Rhetorical Analysis Project Evaluation
These are the questions I will ask myself as I evaluate the rhetorical appropriateness of your rhetorical analysis project. You will receive a separate grade for the analysis report and the letter to the editor, with each counting for half of the final grade.
Rhetorical Analysis Report
- Does your forum analysis demonstrate your careful, close examination of the forum? Do you cite direct evidence from the forum in support of your claims? Does this evidence come from multiple and varied sources within the forum?
- Similarly, do you base your assumptions about the audience on demonstrated evidence from the forum, or do you rely on mere assertion or stereotyping?
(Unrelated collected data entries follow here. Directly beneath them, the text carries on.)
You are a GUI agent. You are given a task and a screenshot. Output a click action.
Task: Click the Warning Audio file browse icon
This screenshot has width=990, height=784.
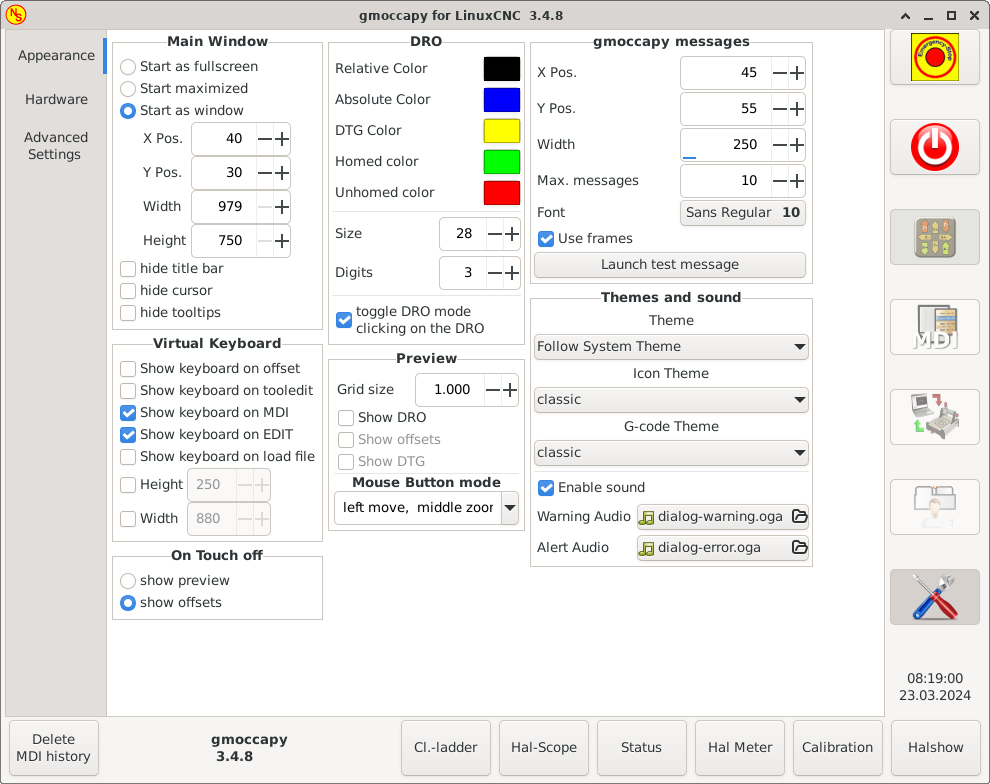pos(800,516)
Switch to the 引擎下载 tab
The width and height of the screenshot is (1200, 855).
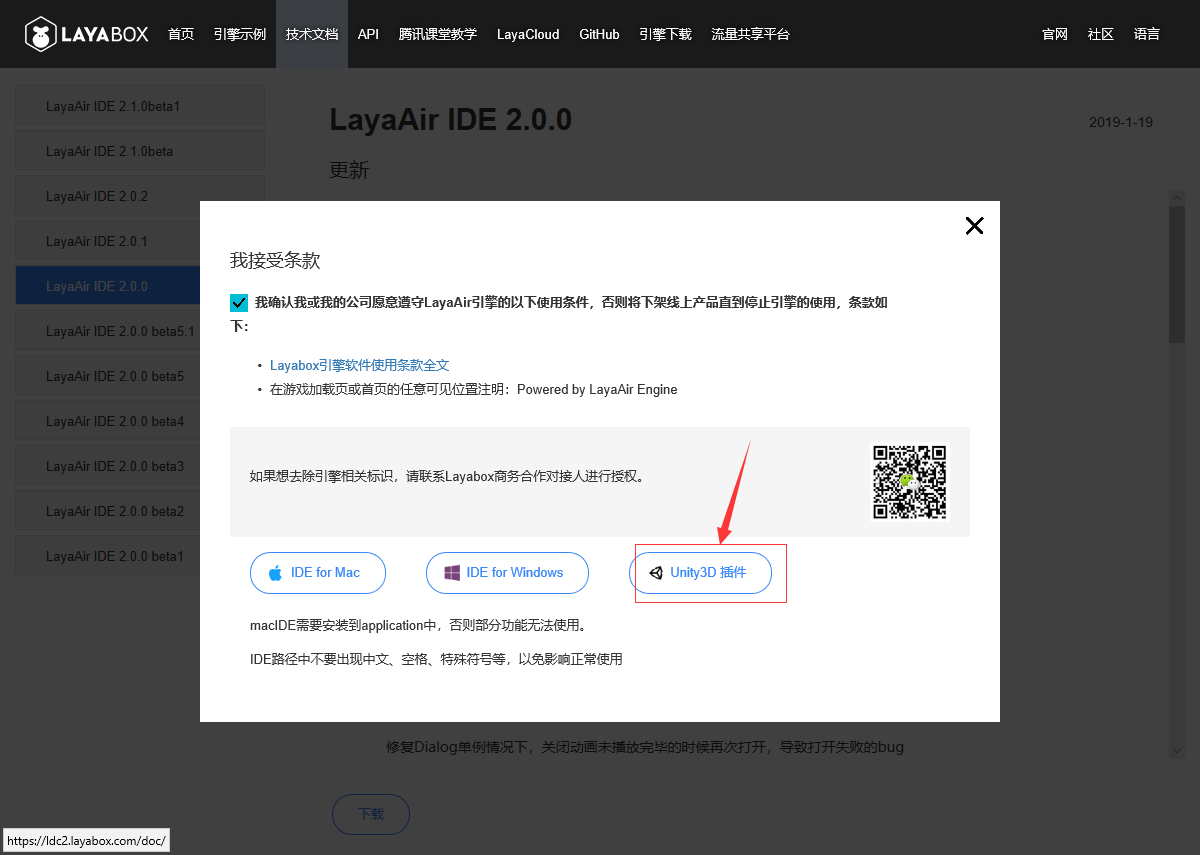[665, 34]
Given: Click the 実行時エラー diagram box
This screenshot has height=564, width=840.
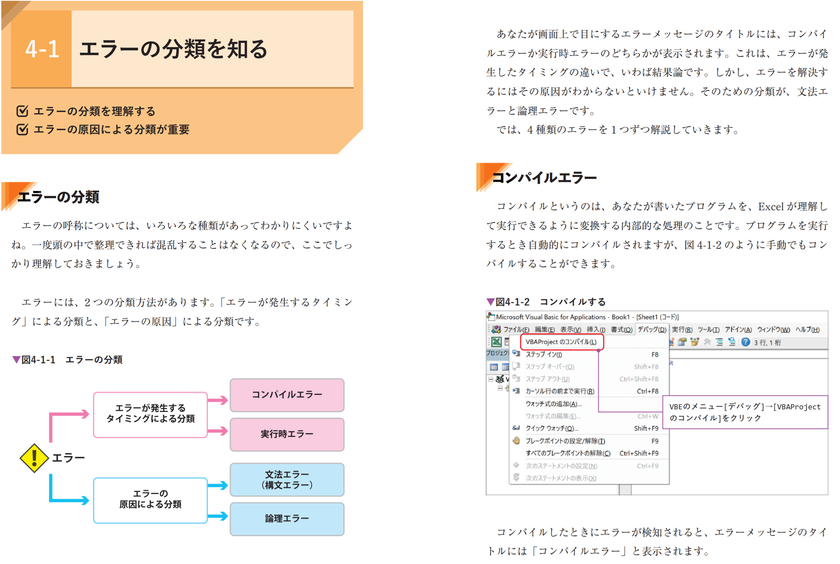Looking at the screenshot, I should (x=287, y=434).
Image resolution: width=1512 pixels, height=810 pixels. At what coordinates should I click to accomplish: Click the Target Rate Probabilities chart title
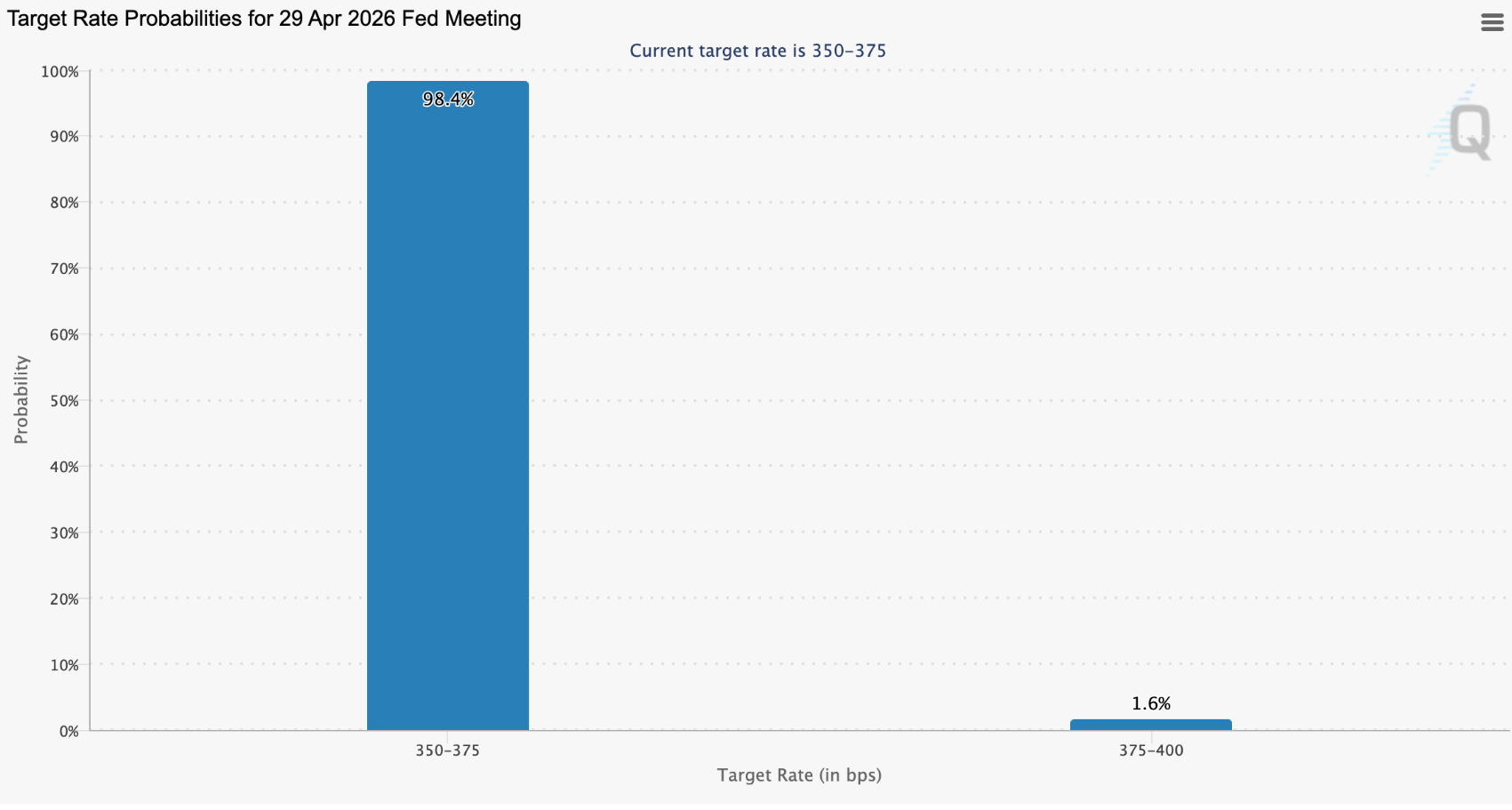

- Does your report show evidence of being part of a composing process? That is, was your rhetorical analysis performed with an eye toward the writing that it must ultimately inform (the letter to the editor), or do you treat it as just a series of unrelated questions?
- Does your report itself employ rhetorical strategies (written and visual) to establish its ethos as a carefully composed, thoughtful, and accessible report?
Letter to the Editor
- Is your letter evidently informed by your rhetorical analysis? That is:
- Is your letter appropriate to the forum and genre? Does it obey the written, stylistic, and argumentative conventions of letters to the editor for The Atlantic Monthly? Do you present your researched claims (if any) in a manner appropriate to the forum?
- Is your letter appropriate for the audience of The Atlantic Monthly in terms of it's written style, tone, manner of address, argument, ethos-building strategies, etc.? Do you present the sorts of arguments that this audience would find compelling, in a manner that they would find persuasive?
- Does your letter present reflect your serious engagement with—and thoughtful reflection upon—the issues presented in Carr's article?
- Ultimately, would your letter likely be accepted for publication if it were to be submitted?